• INSTRUCTIONS FOR THE TASK:
Update the data from the line containing "Viewport: 767px width, 1043px height." through the line containing "[x=84, y=171]", inclusive, changing every "Click" to "Select". Keep everything else the same.
┄┄┄┄┄┄┄┄┄┄┄┄┄┄┄┄┄┄┄┄
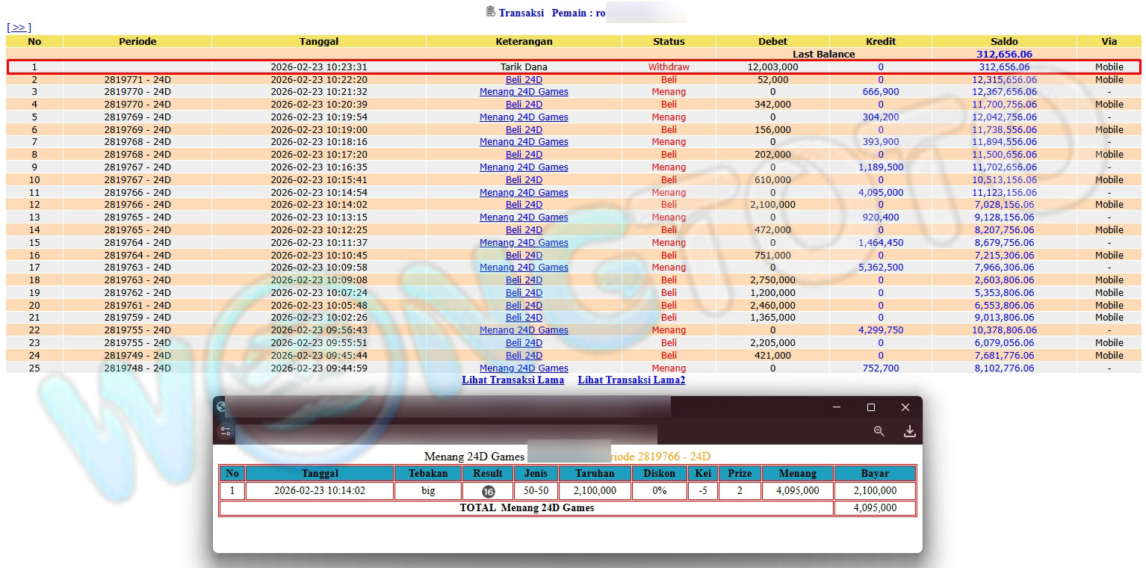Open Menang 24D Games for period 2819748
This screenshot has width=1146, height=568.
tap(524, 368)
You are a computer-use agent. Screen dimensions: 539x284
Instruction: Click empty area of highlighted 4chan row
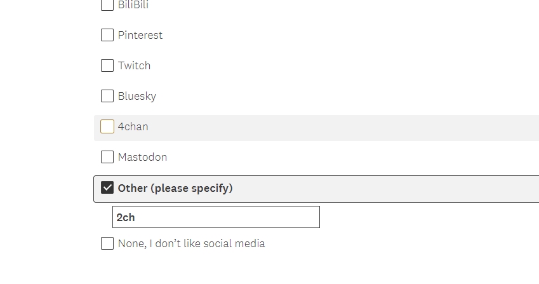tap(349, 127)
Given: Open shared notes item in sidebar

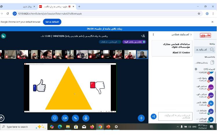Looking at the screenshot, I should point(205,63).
┄┄┄┄┄┄┄┄┄┄┄┄┄┄┄┄┄┄┄┄
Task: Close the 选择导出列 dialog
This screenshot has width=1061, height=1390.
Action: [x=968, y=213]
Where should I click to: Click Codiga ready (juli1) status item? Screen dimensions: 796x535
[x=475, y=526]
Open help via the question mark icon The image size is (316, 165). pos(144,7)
┄┄┄┄┄┄┄┄┄┄┄┄┄┄┄┄┄┄┄┄
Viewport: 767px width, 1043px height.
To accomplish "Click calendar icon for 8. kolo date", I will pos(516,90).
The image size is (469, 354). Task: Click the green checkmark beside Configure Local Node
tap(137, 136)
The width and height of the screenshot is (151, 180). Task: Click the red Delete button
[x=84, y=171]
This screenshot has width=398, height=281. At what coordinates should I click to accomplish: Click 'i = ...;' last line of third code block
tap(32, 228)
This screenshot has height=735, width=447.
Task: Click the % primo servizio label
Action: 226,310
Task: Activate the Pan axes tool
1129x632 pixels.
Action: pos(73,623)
┄┄┄┄┄┄┄┄┄┄┄┄┄┄┄┄┄┄┄┄
• FINAL ANSWER:
Viewport: 767px width, 1043px height.
To accomplish "Select calendar icon for 8. kolo date", I will pos(516,90).
The image size is (469, 354). Task: Select the green checkmark beside Configure Local Node
tap(137, 136)
The width and height of the screenshot is (151, 180). Task: Select the red Delete button
[x=84, y=171]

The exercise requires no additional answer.